═════ Records provided

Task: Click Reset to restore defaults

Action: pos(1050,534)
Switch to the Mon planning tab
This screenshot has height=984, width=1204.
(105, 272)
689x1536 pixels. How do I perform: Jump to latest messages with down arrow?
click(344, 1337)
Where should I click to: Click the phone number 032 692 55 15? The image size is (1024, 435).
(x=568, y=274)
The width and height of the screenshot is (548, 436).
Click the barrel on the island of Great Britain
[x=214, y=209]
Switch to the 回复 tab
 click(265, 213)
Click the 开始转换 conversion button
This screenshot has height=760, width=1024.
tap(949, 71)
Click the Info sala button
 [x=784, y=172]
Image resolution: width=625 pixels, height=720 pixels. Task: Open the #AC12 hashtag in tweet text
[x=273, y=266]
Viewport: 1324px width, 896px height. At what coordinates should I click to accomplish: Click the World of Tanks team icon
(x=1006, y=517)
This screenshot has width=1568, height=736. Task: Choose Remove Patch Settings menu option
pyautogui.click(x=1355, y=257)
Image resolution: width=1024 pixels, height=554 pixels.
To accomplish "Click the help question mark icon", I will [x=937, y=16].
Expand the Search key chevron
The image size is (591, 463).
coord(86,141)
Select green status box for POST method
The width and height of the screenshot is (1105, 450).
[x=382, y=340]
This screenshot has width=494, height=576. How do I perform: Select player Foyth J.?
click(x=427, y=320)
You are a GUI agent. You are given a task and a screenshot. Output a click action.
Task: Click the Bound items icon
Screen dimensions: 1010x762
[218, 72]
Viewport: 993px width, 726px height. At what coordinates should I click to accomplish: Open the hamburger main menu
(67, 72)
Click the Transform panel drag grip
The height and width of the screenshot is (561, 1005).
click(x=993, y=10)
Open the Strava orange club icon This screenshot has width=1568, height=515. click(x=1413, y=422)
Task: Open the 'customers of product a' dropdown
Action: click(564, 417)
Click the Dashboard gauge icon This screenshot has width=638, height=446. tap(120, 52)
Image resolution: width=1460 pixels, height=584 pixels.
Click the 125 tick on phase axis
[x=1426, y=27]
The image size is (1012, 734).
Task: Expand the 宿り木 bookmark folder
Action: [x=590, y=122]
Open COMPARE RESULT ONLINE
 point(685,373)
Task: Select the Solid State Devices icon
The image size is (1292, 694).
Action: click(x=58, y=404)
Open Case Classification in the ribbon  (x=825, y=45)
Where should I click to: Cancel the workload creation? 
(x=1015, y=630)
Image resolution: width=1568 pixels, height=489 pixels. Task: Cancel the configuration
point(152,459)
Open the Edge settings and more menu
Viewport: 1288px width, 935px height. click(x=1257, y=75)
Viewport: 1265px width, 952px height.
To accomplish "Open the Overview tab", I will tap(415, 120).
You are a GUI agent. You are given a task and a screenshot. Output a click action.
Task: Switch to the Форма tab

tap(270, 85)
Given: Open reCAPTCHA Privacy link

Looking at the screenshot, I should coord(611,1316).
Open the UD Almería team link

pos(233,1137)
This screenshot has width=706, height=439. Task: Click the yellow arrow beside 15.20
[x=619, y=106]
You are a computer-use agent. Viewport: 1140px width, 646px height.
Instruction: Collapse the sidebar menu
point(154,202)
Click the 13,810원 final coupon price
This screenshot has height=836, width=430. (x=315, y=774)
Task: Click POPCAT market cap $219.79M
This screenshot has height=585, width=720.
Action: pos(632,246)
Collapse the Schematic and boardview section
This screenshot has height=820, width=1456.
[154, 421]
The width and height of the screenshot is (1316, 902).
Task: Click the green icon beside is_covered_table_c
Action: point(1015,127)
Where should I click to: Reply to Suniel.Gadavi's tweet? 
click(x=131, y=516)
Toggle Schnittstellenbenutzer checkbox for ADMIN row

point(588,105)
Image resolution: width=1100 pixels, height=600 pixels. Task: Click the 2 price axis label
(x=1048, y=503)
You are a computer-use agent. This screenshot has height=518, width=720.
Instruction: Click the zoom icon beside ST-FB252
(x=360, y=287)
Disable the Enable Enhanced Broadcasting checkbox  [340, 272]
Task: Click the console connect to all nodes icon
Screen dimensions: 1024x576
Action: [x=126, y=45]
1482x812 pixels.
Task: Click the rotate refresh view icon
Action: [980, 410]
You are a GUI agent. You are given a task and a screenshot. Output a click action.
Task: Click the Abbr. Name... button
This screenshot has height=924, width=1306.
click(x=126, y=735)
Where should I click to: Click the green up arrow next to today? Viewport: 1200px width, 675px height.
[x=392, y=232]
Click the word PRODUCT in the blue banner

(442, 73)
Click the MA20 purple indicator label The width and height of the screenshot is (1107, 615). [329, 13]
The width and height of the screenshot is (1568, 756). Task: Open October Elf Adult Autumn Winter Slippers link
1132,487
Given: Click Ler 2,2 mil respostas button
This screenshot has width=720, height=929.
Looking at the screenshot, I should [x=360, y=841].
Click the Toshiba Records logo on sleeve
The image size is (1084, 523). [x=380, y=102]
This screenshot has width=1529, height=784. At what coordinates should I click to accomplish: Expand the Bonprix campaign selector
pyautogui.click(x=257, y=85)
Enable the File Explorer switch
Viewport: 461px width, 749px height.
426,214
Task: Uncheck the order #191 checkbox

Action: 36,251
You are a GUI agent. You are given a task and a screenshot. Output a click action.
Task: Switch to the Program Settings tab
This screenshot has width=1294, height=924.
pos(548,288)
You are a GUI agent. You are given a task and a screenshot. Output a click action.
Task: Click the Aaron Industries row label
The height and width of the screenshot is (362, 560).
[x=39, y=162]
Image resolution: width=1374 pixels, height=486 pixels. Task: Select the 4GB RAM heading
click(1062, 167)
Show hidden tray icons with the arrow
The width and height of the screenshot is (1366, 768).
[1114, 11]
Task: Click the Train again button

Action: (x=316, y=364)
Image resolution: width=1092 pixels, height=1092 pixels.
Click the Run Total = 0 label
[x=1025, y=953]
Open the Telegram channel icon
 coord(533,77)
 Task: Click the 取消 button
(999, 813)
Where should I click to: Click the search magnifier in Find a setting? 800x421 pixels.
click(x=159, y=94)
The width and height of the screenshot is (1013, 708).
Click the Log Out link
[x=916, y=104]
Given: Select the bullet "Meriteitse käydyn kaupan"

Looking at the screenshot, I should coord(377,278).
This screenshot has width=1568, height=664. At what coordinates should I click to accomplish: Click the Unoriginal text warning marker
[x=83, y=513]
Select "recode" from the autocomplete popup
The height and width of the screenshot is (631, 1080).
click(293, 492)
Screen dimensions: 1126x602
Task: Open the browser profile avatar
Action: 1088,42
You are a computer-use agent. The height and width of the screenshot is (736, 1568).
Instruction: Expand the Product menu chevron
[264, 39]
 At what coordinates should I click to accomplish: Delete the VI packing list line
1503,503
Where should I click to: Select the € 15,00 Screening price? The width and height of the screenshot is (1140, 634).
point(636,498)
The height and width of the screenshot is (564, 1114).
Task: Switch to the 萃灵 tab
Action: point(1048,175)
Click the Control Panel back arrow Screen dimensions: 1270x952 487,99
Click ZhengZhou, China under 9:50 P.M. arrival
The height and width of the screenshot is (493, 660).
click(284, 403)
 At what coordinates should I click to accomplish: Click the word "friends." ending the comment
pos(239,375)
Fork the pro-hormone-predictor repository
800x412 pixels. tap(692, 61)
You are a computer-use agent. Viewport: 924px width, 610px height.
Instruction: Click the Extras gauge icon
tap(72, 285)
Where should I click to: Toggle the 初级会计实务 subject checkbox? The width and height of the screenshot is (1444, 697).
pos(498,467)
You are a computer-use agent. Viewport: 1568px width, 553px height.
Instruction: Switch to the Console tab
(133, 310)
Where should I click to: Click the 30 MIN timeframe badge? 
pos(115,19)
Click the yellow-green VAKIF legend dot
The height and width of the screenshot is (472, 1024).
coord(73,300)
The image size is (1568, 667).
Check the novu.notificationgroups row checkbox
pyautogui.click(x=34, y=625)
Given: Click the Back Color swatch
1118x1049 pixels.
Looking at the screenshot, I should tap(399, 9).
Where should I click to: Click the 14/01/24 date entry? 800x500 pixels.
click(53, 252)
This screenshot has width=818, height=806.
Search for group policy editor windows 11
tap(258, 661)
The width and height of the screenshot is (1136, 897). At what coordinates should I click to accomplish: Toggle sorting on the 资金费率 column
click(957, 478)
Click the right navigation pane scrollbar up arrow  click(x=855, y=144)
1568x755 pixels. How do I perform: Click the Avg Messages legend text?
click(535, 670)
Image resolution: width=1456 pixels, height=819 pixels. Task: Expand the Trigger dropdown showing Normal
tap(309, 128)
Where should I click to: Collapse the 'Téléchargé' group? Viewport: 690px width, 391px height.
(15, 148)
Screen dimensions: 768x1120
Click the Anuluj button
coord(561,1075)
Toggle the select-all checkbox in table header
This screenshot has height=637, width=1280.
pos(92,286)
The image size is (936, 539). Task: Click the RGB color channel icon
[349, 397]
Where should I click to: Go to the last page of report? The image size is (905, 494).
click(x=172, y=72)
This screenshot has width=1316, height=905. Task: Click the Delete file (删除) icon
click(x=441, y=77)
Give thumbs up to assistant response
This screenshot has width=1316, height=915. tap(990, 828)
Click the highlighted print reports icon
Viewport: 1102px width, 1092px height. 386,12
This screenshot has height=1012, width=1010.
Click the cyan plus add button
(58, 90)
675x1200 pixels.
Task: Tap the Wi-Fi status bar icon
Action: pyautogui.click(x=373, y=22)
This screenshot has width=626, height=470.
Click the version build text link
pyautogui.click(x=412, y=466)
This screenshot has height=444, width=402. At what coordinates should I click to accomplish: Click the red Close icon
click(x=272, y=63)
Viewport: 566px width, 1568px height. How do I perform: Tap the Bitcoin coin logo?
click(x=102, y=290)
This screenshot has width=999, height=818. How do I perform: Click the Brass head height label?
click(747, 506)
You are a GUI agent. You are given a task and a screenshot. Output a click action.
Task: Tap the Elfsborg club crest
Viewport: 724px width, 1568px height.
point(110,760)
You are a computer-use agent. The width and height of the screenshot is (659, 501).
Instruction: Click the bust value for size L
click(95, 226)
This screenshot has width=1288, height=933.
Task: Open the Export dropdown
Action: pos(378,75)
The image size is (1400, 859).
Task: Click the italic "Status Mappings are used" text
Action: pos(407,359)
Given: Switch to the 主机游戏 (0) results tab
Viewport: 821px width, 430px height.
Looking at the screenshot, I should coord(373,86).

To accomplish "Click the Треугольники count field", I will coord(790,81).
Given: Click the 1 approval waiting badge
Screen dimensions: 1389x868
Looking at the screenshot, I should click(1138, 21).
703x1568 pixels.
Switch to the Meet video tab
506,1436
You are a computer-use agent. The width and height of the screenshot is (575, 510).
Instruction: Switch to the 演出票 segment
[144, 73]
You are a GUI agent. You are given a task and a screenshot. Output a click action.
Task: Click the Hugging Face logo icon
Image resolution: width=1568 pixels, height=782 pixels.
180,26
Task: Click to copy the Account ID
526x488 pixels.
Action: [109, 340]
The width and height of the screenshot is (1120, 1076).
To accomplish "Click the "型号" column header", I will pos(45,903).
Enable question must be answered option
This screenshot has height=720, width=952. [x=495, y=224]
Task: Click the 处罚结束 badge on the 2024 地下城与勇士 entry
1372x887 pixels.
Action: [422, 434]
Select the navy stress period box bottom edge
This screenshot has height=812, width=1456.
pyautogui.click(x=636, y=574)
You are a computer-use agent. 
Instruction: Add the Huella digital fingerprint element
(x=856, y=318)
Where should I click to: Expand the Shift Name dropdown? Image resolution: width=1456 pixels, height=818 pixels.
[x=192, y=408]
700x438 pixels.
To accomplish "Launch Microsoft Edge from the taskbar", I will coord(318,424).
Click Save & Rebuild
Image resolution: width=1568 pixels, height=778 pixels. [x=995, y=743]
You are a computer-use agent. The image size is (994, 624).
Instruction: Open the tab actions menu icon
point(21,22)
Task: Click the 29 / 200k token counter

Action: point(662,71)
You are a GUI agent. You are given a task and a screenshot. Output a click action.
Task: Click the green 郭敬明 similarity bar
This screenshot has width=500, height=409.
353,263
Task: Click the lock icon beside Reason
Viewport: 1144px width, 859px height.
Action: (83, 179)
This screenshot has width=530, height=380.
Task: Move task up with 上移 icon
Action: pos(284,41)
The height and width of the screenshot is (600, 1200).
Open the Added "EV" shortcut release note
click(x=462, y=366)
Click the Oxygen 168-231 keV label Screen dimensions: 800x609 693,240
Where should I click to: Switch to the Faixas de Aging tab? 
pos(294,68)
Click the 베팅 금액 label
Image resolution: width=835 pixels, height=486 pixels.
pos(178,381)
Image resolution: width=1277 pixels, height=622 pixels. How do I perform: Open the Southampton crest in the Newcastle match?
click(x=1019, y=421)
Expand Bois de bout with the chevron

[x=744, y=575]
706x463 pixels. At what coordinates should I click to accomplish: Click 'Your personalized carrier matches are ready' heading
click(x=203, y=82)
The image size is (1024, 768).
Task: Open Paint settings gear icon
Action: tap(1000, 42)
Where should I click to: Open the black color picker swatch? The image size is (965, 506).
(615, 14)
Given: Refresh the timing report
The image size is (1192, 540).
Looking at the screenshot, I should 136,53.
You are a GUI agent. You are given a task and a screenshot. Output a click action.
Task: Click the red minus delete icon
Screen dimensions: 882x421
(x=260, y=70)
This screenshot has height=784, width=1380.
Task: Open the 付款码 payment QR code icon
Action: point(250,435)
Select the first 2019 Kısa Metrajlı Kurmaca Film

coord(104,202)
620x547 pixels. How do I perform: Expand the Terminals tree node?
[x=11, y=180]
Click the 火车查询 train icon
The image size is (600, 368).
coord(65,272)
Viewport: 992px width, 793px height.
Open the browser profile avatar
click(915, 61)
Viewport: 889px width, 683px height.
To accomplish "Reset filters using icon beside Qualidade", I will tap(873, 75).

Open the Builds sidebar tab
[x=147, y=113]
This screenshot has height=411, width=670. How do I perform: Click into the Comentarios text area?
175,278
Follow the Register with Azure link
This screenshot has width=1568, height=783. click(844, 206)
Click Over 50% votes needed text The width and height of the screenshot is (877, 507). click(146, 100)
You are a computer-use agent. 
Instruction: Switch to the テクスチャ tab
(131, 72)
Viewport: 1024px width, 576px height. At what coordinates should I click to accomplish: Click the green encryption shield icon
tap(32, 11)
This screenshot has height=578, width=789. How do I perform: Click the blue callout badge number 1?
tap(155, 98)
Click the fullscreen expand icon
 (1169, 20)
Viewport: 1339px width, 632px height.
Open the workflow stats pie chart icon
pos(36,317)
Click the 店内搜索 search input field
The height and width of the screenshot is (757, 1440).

══════════

If a line in the entries above contains the word "from", copy it.

Select "recode" from the autocomplete popup
To accomplish "Launch Microsoft Edge from the taskbar", I will coord(318,424).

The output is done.